Steve Morrison was posted in Paris a few years ago, trying to get 30 countries to accept anti-counterfeiting measures designed to protect highly creative American products, such as films and music.
Morrison, a Commerce Department foreign commercial officer, was the point man on the project, which resulted in a victory for U.S. diplomacy.
But while he was dealing with heavy issues of international trade, he also had heavy issues at home: His son, now 15, needed help.
“The problems with my boy came down at exactly the same time,” Morrison said.
The son, whom Morrison did not name for privacy reasons, is both gifted and learning disabled. With his complicated diagnosis, he needs services that are not always readily available, particularly in English, in other countries, even rich ones such as France.
Through a Foreign Service program that provides a special needs allowance to federal employees serving overseas, Morrison’s son was able to get counseling by telephone from experts in the United States while he was in France.
It was “costly but critical,” said Morrison, who now works in Baltimore. “That kind of educational expertise . . . just was not obtainable at post.”
Morrison’s is a success story. His son is doing well.
He’ll tell that story at a program about work-life balance, which the American Foreign Service Association will sponsor at its headquarters Thursday afternoon. But all of the stories Foreign Service officers can tell about that balance don’t necessarily have happy endings.
Yet the degree of grousing among people who have been posted abroad is surprisingly low. And whatever complaints they have are often countered by a telling of the many benefits Foreign Service officers and their families receive.
The demands of serving Uncle Sam in distant lands can be tough to balance. In addition to Foreign Service officers’ jammed workdays, nights can be filled with receptions and dinners for visiting dignitaries, and emergencies and diplomatic crises.

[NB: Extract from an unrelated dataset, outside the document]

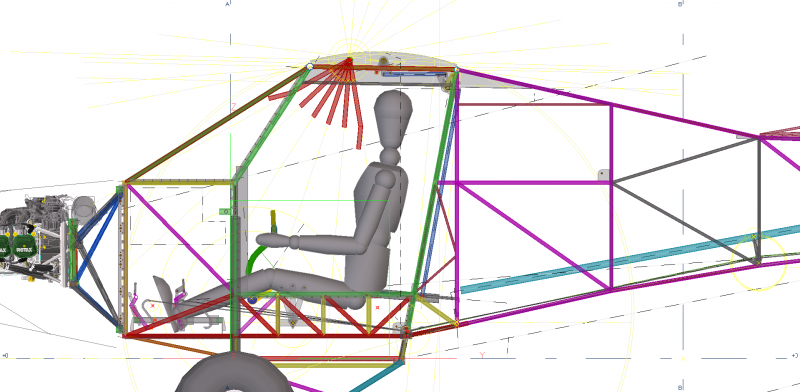Pick the yellow control stick grip

point(273,221)
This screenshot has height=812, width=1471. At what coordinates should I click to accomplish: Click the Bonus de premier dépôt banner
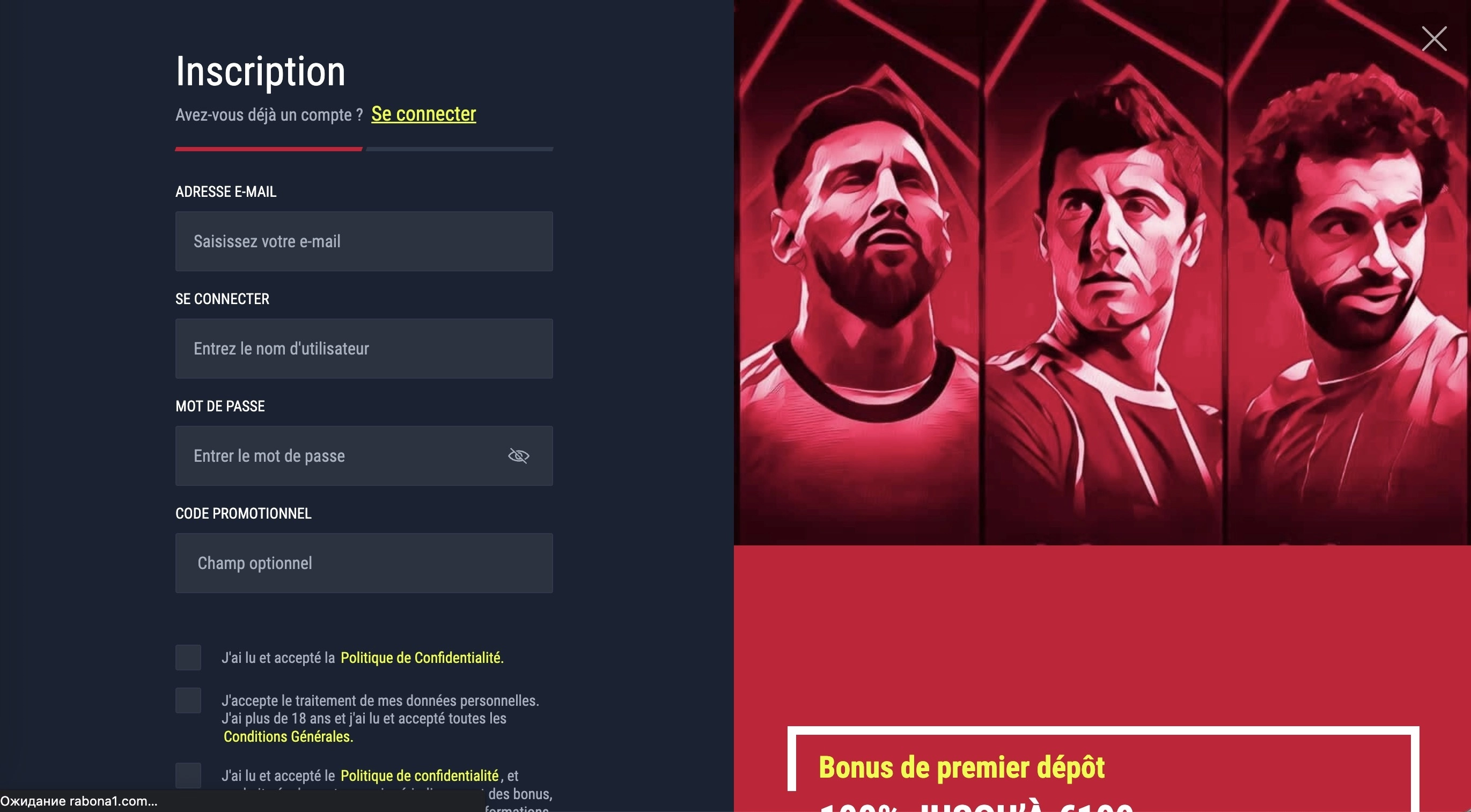pos(1102,769)
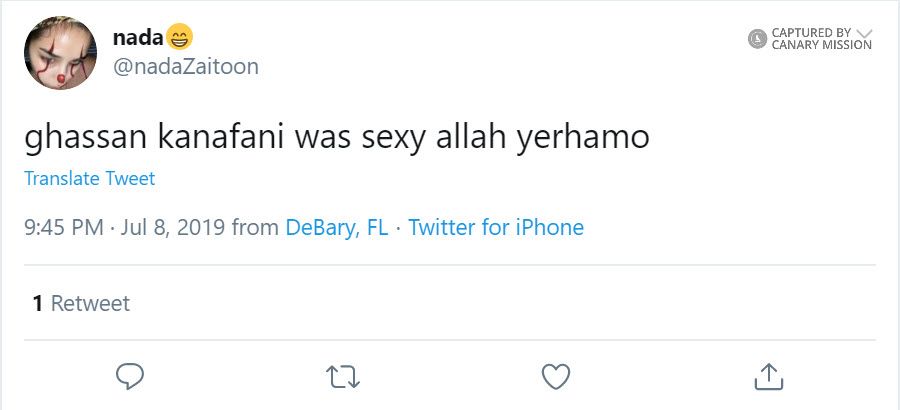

This all occurs in a place with a different language, different laws, and different customs and traditions. It can be difficult to maintain a family under those pressures. The May issue of AFSA’s magazine, the Foreign Service Journal, reported that 64 percent of survey respondents said family concerns could cause them to leave the Foreign Service. The lack of spousal employment was, by far, the problem that caused Foreign Service officers the most stress, according to the survey.
AFSA President Susan Johnson said the examination of work-life balance was organized because of a concern that “the quality of family life has deteriorated” for Foreign Service officers over the years. Greater security concerns and the need for two incomes are among the items that cause problems, she said.
“All of those things add stress,” she said, “but the nature of Foreign Service work makes it more challenging.”
The culture of the Foreign Service is also an issue. Uncle Sam provides a variety of programs to help his staffers and their families who are abroad, but the availability of programs might not be the most important thing: Work-life balance is more a function of an organization’s culture than its program offerings, said Kathleen M. Lingle, director of WorldatWork’s Alliance for Work-Life Progress.
Data and experience, however, can overcome culture, she said. So, for example, if the State Department wanted to encourage more telework in its embassies, it could start with a pilot program that produced measurable results.
“What changes culture is performance,” she said. “Data and performance will trump culture every time.”
For overseas employees, “the prevailing culture is you would work around the clock if need be, but . . . any leave you’d need to attend to personal issues, you would have to use annual leave,” said Margot Carrington, a Foreign Service officer who received a Una Chapman Cox Sabbatical Leave Fellowship to study work-life policies.
After 16 years abroad, returning to the United States was a critical decision for her family, particularly for her husband, who was a stay-at-home dad caring for two children who spent their early years in foreign lands. He wanted his own professional life, which meant being stateside. Carrington’s son complained about being a 12-year-old American who had never lived in America.
They’ve been back since August, and “we have issues of reentry,” she said. “Just getting resettled and getting your children in school . . . everything you have to do, you have to do all at once. It can be very difficult.”
It’s even harder for single parents, Carrington said. “I can’t even figure out how you make that happen.”